Gov. Chris Christie told Republican leaders his New Jersey successes were an
example of winning GOP support from female and minority voters in a blue state.
The party should follow conservative economic themes and the pledge of pragmatic governance, the one-term governor, who is often mentioned as a potential 2016 presidential hopeful, told the Republican National Committee's summer meeting in Boston.
Christie -- who is up for re-election this year and leads Democratic challenger state Sen. Barbara Buono by at least 30 points in surveys -- pointed to polls and endorsements indicating he has backing from women and Latino and African-American groups.
"You don't have to sacrifice your base voters to win Latino votes," he said. "You don't have to sacrifice your base voters to win a share of the African-American vote."
The governor's lunchtime address to the RNC's 168 members and other GOP operatives was closed to the press, but multiple guests in the hotel ballroom provided quotes and recordings.
The governor said a key accomplishment was breaking the back of the state's public-sector unions while at the same time wooing private-sector unions.

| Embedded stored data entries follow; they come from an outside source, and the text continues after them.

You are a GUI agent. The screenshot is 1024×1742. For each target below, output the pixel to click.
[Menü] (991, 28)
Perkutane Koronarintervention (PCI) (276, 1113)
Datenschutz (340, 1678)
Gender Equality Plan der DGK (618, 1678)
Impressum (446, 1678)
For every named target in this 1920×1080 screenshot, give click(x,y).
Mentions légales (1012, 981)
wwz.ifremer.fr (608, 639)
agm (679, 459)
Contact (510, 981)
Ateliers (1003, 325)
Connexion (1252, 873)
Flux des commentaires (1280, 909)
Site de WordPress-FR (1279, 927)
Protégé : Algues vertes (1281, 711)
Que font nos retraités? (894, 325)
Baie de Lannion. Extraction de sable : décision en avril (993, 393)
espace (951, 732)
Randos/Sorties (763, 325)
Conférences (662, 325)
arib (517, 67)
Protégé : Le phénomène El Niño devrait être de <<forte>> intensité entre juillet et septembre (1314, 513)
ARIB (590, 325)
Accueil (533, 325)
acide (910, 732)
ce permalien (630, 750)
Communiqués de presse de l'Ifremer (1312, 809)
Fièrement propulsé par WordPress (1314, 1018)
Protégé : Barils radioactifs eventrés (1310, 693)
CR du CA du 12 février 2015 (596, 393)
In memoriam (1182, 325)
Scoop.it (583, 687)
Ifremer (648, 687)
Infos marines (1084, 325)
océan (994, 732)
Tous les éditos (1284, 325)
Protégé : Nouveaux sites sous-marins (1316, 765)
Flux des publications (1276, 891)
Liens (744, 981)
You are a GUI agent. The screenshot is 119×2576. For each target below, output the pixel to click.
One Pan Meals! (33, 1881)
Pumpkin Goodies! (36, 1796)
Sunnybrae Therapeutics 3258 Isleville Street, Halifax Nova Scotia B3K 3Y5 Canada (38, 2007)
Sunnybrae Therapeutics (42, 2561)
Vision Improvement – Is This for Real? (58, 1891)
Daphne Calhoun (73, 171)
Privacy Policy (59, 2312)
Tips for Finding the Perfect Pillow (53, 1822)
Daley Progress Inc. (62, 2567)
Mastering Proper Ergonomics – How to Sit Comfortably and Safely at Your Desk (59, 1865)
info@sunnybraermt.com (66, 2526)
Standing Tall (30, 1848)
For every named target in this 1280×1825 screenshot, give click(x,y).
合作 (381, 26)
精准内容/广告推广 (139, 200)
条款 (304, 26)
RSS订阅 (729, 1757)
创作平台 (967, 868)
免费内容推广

"We have an opportunity as a party to drive a wedge in the union movement, and the laboratory where that's happening right now is in my state," he said.
He said he'd won the endorsement of 24 building trade unions.
Christie took a swipe at potential 2016 GOP rival Louisiana Gov. Bobby Jindal.
"I'm not going to be one of these people who goes and calls our party stupid," he said, alluding to Jindal, the Republican Governors Association chairman, who told the RNC in January the GOP had to "stop being the party of stupid."
"There's nothing wrong with our principles," Christie said. "We need to focus on winning again. There's too much at stake for this to be an academic exercise. We need to win and govern with authority and courage."
While he spoke of Republican strengths, many party leaders were angry at Christie in early November for praising President Barack Obama and his response to Superstorm Sandy, which hit New Jersey a week before the presidential election.
Christie was one of GOP presidential nominee Mitt Romney's leading supporters.
"Everybody, it's nine months now since the national elections! It's time to get over it, OK?" Christie said.
"Yes," a woman yelled, and the crowd burst into applause.
"For our ideas to matter, we have to win," Christie said. "Because if we don't win, we don't govern. And if we don't govern, all we do is shout into the wind. So I am going to do anything I need to do to win!"
Christie, who made no direct reference to running for president in 2016, took no questions from the audience or from reporters outside the ballroom.
But several in attendance said they thought he had an eye a White House bid.
"The emphasis was on electability," Texas GOP Chairman Steve Munisteri told Time magazine. "And he made the case that he is electable, so I think you saw a foreshadowing of 2016."